When I was diagnosed, I had two "old" lesions and one "new" one. I am assuming (maybe wrongly) that my two old lesions corresponded with my two previous relapses and my third relapse was currently caused by the "new" lesion since when the MRI was performed I was still experiencing MS symptoms.
Lesions can form however and you may not experience any "symptoms".
It just menas that MS has been active at different times. If some lesions enhance and ohers do not, it means that MS is active now and was active at least 30-40 days ago.
As Julie mentioned, it is also possible to guage frequency of MS activity using MRI without contrast. If you have an MRI today it may show 3 lesions, 6 months from now you have a second MRI and it shows 5 lesions. You can determine that you MS was active at some point prior to the first MRI and also at some point between the first and second MRIs.
It's just about impossible to tell how long the lesions from the first MRI have been there if none of them enhance.

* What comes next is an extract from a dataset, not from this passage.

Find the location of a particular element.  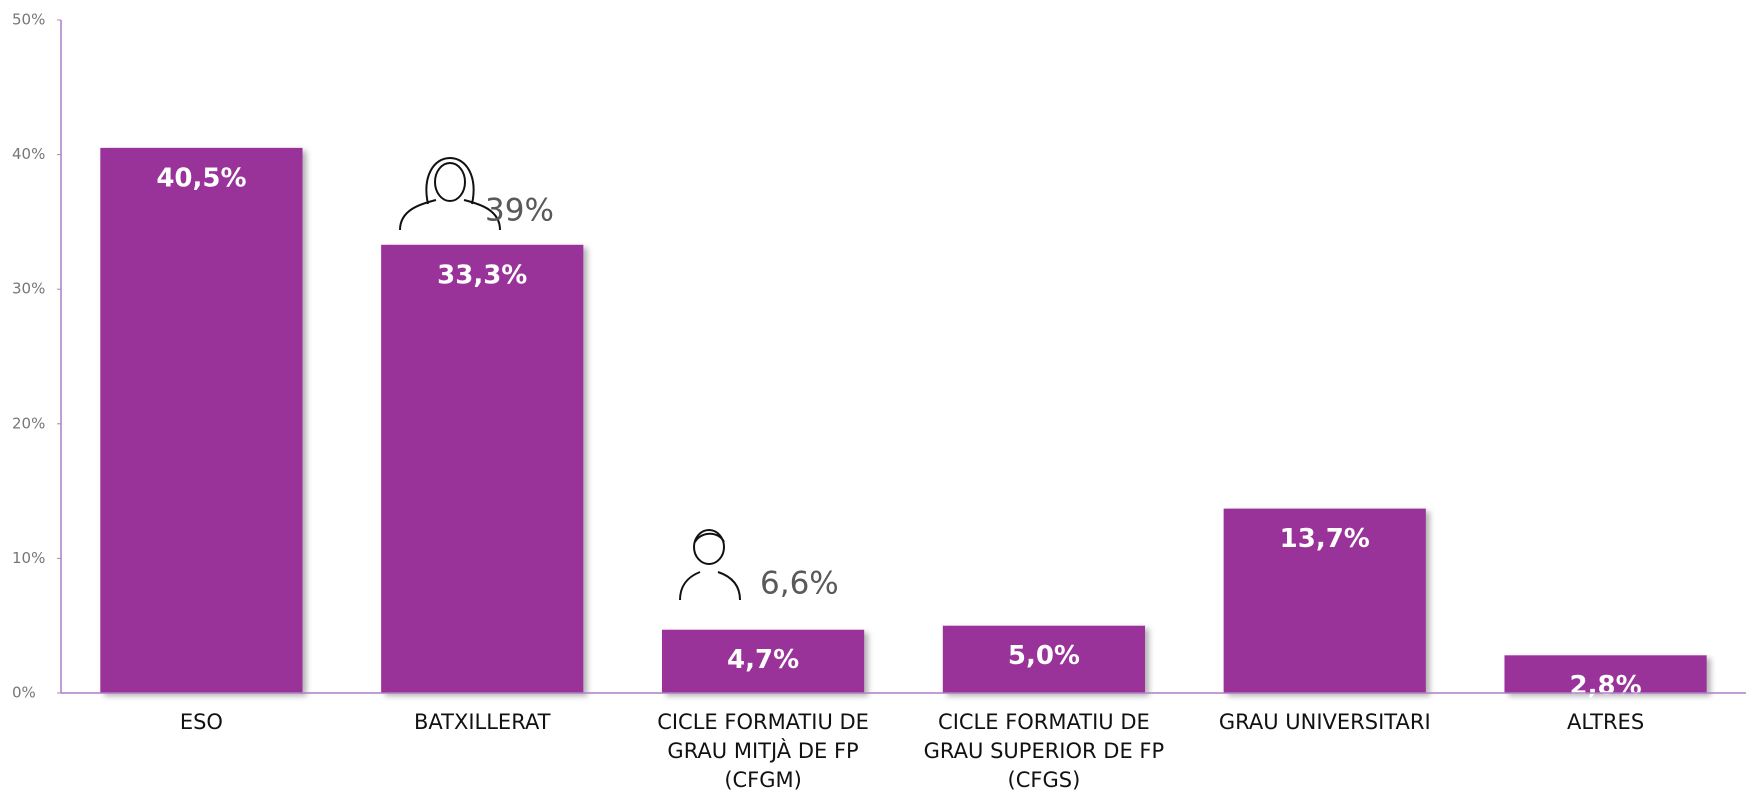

Also, some people with MS have hundreds of lesions, some just a few. Just b/c you have three lesions, doesn't mean that you have had three different sets of relapses or that you have fewer symptoms than someone with 30 lesions.
The number of lesions isn't as important as location. The way it was initially described to me is that it's like shooting into a wall with electrical wires. If the shots miss the wires then there are few if any symptoms. If they hit a wire though which controls something important, it can cause major problems.
Thank ya'll so much, just trying to understand it all.
There's a lot of info to digest, MS-wise speakin' :-)
One reource that helped me was MS for Dummies. It does actually exist, and translates a lot of medspeak into human speak.